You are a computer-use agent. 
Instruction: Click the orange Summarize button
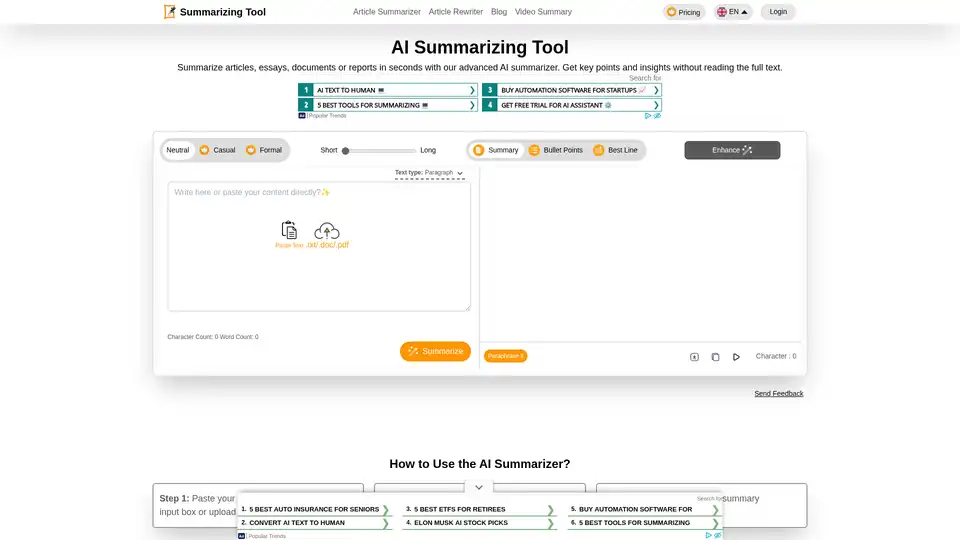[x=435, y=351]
...
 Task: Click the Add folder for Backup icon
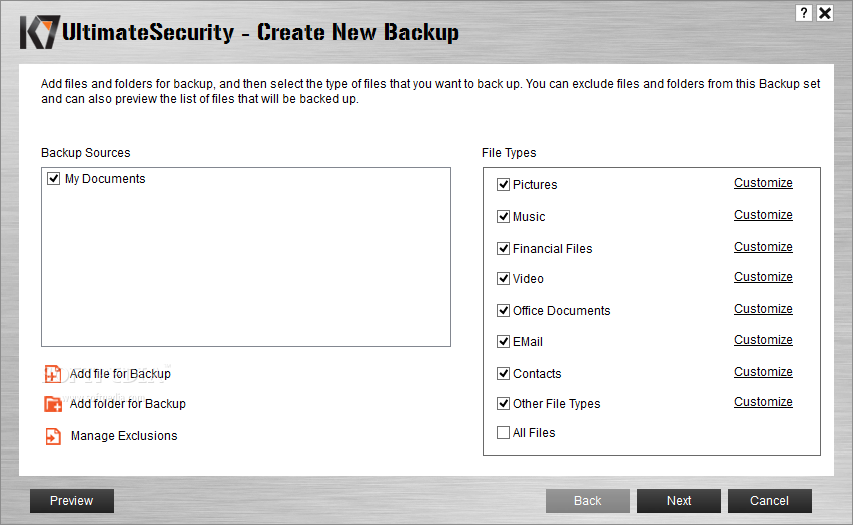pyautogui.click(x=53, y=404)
---
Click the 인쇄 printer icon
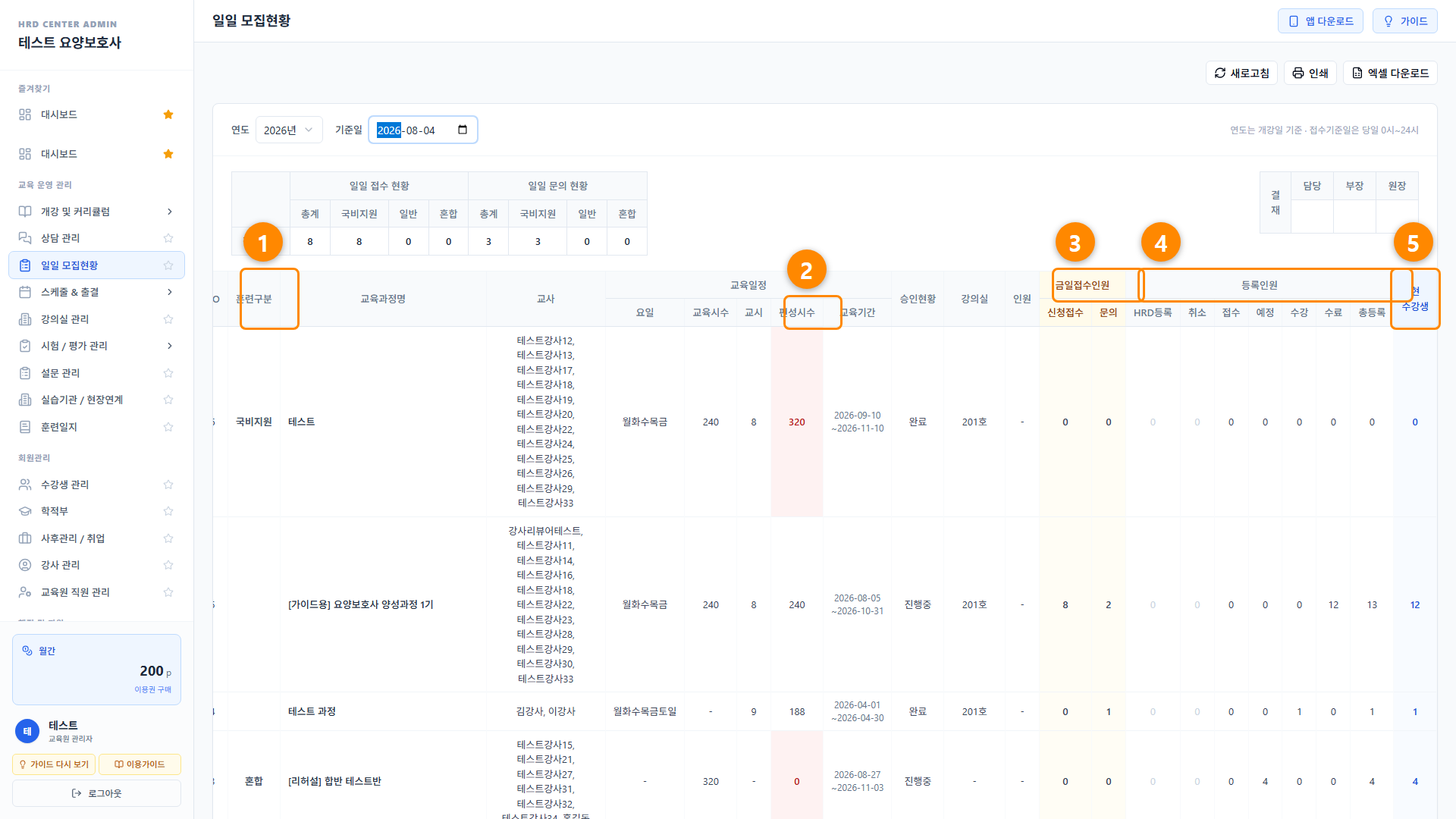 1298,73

> _Task requirements_
Rewrite the data from the line with "You are a computer-use agent." to the line with "[x=435, y=351]", replacing "orange" with "blue" and leaving everything else unchanged. Omit the pictures from your output.

> _Solution for this problem_
You are a computer-use agent. 
Instruction: Click the blue Summarize button
[x=435, y=351]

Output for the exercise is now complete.